Am 19. Januar erhält sie einen Brief der Ausländerbehörde des Kreises Mettmann. Darin steht, dass am 26. Januar, 6.30 Uhr, die Abschiebung nach Italien ansteht. Italien deshalb, weil dort die Personalien der fünf Flüchtlinge notiert wurden. Nach EU-Recht hat das eigentliche Asylverfahren in dem europäischen Staat zu erfolgen, in den der Flüchtling zuerst eingereist ist - in diesem Fall Italien.
Erika Koch betreut in Erkrath seit 30 Jahren ehrenamtlich Flüchtlinge und Asylbewerber. "Als ich von der drohenden Abschiebung erfuhr, habe ich sofort Peter Knitsch angerufen", sagt sie. Der ehemalige Staatssekretär der Bündnisgrünen in Schleswig-Holstein arbeitet mittlerweile als Rechtsanwalt in Erkrath. Asylrecht ist eines seiner Fachgebiete.
Am 25. Januar, eine Nacht vor der Abschiebung, ist kein Aufschub für die afghanische Familie in Sicht. In dieser Situation entscheidet Pfarrer Volker Horlitz von der evangelischen Gemeinde in Erkrath-Hochdahl, der Familie Kirchenasyl zu gewähren.
"Wir wollen zunächst einen Zeitaufschub, damit alle rechtlichen, sozialen und humanitären Gesichtspunkte geprüft werden können", sagt er zur Begründung. Unterstützt wird er von Superintendent Frank Weber, dem Leiter des Kirchenkreises Düsseldorf-Mettmann. Dessen Meinung: "Kirchenasyl ist die Ausübung christlicher Beistandspflicht."

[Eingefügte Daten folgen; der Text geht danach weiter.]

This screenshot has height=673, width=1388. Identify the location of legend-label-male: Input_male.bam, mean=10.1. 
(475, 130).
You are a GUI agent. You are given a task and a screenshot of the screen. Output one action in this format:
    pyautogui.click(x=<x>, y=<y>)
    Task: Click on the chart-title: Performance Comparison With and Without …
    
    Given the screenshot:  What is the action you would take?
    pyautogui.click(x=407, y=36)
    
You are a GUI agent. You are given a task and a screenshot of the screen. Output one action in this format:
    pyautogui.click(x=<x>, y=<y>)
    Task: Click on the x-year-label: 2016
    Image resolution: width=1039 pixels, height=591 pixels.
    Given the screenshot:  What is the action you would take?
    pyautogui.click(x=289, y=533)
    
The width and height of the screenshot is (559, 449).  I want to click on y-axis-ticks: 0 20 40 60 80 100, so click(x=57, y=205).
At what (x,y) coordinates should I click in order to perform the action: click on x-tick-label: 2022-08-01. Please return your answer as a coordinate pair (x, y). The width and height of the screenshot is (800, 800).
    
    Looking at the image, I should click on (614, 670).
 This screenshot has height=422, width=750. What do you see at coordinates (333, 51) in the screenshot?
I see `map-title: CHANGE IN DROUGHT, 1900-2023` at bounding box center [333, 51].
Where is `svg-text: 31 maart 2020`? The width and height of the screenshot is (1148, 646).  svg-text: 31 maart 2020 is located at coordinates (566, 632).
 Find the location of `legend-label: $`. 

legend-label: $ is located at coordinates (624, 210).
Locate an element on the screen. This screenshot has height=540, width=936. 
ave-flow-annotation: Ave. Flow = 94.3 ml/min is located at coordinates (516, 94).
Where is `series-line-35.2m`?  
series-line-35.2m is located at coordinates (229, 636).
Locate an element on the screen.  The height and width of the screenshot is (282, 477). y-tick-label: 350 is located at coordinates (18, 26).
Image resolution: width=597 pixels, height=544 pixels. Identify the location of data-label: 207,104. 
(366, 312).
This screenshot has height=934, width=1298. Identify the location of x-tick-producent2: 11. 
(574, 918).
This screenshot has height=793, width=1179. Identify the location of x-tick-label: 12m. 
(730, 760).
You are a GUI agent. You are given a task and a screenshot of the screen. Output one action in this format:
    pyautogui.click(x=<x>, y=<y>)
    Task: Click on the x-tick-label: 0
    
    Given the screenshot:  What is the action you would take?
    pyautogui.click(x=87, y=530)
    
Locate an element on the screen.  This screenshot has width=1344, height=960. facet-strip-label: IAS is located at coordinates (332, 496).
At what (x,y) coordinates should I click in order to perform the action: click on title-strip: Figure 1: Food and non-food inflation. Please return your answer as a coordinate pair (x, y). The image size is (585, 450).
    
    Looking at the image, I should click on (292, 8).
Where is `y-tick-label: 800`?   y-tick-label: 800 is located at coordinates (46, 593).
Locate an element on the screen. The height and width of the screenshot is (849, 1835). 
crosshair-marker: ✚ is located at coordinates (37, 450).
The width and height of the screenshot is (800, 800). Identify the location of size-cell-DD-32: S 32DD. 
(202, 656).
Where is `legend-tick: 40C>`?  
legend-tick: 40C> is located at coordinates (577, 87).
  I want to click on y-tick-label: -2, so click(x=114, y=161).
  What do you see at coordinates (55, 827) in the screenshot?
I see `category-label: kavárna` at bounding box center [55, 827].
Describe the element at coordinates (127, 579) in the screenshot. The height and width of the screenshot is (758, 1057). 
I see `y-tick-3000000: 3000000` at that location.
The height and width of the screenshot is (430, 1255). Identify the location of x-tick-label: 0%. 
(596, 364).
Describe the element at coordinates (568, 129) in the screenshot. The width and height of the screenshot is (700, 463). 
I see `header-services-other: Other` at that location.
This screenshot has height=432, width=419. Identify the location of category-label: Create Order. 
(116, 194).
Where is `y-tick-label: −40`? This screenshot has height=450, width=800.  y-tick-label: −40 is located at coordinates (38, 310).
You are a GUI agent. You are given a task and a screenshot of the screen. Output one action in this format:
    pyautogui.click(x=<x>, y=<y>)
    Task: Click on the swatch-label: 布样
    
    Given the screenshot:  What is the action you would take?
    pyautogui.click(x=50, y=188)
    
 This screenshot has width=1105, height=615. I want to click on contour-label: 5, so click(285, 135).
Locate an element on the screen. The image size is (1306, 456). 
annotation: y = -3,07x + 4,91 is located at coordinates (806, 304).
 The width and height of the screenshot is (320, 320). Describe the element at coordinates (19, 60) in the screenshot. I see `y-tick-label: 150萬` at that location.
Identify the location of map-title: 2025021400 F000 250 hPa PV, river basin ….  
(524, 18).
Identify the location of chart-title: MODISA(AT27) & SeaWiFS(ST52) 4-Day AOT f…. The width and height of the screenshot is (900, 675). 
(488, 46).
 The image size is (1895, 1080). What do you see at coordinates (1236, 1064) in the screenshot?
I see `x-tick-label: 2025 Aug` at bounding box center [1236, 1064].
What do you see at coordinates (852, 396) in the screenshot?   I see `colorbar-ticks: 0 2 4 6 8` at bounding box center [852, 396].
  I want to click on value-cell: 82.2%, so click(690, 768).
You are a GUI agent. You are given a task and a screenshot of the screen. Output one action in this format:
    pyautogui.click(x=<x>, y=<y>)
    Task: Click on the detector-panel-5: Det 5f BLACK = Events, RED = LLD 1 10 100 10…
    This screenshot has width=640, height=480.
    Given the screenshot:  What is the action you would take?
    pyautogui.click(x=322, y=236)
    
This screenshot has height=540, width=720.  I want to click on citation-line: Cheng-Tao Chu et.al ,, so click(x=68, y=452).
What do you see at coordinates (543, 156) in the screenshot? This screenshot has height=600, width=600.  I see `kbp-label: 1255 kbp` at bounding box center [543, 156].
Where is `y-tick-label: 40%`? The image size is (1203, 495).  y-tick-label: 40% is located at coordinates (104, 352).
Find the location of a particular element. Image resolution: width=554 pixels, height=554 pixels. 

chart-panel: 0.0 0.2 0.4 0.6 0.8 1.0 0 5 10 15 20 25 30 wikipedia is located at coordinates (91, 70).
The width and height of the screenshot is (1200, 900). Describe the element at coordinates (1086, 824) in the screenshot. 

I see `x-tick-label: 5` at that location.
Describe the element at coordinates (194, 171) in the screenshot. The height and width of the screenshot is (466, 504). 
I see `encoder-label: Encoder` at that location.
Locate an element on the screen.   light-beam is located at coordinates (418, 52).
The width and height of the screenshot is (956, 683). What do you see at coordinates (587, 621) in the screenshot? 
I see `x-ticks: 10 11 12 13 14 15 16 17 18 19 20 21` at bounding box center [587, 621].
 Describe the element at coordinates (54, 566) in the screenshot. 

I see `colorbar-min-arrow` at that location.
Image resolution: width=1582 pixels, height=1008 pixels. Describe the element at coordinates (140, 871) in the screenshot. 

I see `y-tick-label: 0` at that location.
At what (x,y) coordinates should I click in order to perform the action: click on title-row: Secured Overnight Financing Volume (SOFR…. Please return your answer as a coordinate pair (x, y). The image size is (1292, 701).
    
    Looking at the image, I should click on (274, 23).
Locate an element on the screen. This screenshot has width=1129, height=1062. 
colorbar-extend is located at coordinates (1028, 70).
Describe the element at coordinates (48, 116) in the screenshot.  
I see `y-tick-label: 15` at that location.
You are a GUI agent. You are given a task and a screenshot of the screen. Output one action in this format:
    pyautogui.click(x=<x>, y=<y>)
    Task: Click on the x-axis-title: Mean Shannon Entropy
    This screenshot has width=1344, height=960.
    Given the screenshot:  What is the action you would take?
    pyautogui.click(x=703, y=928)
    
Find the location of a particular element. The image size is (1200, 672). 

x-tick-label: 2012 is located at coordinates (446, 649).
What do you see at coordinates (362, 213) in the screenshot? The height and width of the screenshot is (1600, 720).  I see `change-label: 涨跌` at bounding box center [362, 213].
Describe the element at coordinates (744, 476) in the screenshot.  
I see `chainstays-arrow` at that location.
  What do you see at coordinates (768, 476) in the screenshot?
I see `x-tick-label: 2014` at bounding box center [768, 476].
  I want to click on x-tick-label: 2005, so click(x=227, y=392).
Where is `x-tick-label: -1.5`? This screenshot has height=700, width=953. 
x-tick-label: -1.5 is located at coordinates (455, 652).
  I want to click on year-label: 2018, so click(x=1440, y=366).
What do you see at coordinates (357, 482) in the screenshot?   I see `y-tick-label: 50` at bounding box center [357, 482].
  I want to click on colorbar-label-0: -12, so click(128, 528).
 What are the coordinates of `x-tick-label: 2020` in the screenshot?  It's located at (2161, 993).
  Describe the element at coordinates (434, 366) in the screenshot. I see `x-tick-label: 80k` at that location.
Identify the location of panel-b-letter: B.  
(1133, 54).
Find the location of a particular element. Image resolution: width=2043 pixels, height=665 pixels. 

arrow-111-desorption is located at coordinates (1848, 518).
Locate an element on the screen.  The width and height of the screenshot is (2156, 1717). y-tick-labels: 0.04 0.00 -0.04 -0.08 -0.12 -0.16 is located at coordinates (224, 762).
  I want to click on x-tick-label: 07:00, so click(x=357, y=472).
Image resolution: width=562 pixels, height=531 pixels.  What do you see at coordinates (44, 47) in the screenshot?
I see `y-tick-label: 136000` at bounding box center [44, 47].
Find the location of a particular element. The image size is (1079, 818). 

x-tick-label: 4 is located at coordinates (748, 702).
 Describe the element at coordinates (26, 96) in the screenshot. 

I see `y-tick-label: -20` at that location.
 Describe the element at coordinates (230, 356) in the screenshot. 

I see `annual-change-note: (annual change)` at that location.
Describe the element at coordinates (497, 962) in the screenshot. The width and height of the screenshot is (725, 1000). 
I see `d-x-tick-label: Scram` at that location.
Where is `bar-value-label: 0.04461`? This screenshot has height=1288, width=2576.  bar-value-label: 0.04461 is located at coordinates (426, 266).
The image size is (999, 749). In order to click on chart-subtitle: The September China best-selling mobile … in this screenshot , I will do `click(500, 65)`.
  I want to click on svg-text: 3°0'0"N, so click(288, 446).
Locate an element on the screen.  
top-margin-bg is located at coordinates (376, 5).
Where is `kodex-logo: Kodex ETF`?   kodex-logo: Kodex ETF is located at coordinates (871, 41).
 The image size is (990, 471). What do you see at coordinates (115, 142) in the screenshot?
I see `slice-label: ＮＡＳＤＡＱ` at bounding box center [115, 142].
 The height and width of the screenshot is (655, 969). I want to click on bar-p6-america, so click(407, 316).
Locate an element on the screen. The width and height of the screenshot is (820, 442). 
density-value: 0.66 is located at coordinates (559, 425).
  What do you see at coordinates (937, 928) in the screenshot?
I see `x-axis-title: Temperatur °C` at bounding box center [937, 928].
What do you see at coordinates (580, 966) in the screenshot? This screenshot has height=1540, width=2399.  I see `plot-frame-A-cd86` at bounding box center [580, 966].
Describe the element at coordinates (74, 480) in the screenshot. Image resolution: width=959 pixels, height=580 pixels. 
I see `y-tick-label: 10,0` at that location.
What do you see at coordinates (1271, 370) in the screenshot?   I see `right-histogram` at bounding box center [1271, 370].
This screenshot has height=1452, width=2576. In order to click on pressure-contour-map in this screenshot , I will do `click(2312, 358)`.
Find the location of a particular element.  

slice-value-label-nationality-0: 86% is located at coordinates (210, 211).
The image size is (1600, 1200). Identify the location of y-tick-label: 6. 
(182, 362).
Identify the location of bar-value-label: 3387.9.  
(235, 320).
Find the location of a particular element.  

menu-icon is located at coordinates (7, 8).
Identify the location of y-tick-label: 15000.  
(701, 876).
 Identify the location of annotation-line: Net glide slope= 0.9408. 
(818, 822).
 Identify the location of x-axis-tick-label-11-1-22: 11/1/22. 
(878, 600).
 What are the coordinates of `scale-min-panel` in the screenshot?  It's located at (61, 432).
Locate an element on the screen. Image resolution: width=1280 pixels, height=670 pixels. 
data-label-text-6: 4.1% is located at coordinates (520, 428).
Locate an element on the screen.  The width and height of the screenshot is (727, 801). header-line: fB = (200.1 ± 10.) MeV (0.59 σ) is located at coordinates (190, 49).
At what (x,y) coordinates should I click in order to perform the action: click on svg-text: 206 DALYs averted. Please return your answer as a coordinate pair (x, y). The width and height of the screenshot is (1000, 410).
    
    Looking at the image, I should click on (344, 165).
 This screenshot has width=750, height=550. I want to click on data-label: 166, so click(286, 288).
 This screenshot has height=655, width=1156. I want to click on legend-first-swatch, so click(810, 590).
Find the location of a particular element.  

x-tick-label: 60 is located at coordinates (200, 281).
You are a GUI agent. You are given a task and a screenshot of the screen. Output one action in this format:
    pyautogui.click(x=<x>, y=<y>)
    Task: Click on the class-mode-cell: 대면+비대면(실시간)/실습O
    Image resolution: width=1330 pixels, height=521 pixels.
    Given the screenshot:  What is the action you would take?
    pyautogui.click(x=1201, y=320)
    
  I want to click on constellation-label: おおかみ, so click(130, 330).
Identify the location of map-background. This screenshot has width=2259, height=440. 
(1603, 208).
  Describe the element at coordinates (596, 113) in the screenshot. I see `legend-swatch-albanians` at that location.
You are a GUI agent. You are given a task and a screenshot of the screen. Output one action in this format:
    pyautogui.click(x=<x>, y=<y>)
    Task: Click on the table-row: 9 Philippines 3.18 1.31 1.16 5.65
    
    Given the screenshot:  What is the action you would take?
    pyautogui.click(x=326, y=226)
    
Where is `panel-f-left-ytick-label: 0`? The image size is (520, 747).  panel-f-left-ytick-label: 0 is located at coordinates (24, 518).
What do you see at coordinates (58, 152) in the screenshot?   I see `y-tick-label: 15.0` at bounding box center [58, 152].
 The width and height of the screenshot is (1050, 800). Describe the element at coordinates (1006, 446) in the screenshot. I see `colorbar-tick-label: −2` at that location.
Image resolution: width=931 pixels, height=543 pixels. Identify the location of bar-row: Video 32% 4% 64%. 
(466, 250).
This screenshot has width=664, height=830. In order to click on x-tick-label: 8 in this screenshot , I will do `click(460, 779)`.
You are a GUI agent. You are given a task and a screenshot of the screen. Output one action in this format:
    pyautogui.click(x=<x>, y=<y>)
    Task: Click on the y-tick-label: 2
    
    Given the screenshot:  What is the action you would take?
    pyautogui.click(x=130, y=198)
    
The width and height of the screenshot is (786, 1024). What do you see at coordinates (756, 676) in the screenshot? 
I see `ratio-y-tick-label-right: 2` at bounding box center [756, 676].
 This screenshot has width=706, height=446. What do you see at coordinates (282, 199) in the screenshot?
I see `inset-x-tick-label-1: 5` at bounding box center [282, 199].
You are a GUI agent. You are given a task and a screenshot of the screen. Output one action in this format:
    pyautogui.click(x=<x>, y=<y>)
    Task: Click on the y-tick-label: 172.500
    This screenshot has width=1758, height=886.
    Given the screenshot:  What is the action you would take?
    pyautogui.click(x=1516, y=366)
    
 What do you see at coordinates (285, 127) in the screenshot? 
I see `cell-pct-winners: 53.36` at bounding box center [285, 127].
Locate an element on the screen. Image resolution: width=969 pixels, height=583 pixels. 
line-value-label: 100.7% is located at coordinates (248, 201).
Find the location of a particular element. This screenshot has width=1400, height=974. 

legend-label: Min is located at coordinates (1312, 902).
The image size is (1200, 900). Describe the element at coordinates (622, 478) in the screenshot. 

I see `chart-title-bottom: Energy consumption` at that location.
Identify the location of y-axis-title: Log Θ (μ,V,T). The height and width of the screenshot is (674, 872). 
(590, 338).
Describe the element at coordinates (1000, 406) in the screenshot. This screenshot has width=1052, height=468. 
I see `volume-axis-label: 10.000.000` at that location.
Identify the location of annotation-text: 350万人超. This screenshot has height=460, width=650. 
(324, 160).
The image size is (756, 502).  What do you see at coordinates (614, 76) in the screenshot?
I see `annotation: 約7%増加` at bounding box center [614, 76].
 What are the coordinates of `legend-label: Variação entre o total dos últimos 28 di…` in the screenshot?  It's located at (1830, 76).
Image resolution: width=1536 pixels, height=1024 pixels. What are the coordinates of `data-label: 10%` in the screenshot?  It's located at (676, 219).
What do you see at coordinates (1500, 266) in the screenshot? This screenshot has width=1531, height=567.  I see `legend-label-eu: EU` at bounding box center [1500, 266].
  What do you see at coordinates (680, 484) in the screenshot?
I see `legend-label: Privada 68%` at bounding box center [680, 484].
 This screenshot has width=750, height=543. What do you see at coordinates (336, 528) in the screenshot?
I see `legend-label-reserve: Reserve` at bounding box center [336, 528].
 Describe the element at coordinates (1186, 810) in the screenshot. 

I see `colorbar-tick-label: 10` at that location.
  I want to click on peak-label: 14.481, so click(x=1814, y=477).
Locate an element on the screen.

Als Folge dieses humanitären Verständnisses lebt die Familie seit dem 25. Januar an einem Ort, der geheim gehalten wird, um sie nicht zu gefährden - denn: "Der Landrat des Kreises Mettmann hat die Fahndung nicht ausgesetzt", sagt Peter Knitsch. Allerdings achteten die Behörden das Kirchenasyl.
Die Erkrather Tafel und drei Frauen der Flüchtlingshilfe sorgen für die Familie. Sie fahren die drei Kinder täglich zur Schule und holen sie ab, kümmern sich ums Essen und einen Arzt, wenn der Husten zu hartnäckig ist. Als die Familie gestern für eine Pressekonferenz den Schritt an die Öffentlichkeit wagt, sitzt die Mutter starr auf einer Bank. Ihre Mimik ist eingefroren.
"Ärztliche Gutachten bescheinigen ihre schwere Traumatisierung. Für den Fall der Abschiebung ist mit einem Selbstmordversuch von Mutter und Sonya zu rechnen", sagt Dietmut Meyer, die Sprecherin des Kirchenkreises. Er sehe gut Chancen, die Abschiebung nach Italien zu verhindern, so Knitsch im Gespräch mit unserer Zeitung.
Der Anwalt hofft, dass die Familie in den kommenden Tagen die Aufenthaltsgestattung für Deutschland erhalte. "Dann beginnt das eigentliche Asylverfahren." Sie vertraue der deutschen Polizei, sagt Sonya in gut verständlichem Deutsch, das sie täglich in einem VHS-Kurs büffelt. "Die Menschen hier sind so aufgeschlossen. Wir möchten gerne in Deutschland bleiben."